--- START ---

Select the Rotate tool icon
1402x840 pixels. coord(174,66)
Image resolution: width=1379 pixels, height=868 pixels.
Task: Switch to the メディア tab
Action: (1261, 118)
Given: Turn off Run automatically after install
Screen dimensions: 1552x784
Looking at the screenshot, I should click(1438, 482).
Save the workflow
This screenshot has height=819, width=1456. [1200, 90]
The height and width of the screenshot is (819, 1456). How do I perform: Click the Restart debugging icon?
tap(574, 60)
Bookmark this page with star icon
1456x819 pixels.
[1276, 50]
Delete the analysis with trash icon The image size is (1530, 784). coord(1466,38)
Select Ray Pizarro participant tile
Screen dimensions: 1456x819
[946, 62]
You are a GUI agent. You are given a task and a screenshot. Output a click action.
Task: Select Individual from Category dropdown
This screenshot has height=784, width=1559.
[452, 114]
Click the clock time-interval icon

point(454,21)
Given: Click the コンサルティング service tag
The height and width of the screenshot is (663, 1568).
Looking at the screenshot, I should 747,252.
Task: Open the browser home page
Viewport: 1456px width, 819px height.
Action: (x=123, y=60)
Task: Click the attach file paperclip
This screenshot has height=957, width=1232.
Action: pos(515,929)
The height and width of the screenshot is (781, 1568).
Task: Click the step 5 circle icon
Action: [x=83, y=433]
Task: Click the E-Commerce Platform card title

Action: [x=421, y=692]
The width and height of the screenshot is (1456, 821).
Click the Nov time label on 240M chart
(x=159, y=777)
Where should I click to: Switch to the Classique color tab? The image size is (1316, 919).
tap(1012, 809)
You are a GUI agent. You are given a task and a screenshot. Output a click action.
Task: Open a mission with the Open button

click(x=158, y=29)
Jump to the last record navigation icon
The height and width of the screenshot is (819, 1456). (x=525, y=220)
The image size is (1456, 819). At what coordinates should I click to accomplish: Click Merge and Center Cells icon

--- END ---

◆ Problem to work on: Please write out only the lines from the one containing "Where should I" to the end of the records above, exactly, both ends included.

◆ Written response:
Where should I click to: Switch to the Classique color tab? The image size is (1316, 919).
tap(1012, 809)
You are a GUI agent. You are given a task and a screenshot. Output a click action.
Task: Open a mission with the Open button

click(x=158, y=29)
Jump to the last record navigation icon
The height and width of the screenshot is (819, 1456). (x=525, y=220)
The image size is (1456, 819). At what coordinates should I click to accomplish: Click Merge and Center Cells icon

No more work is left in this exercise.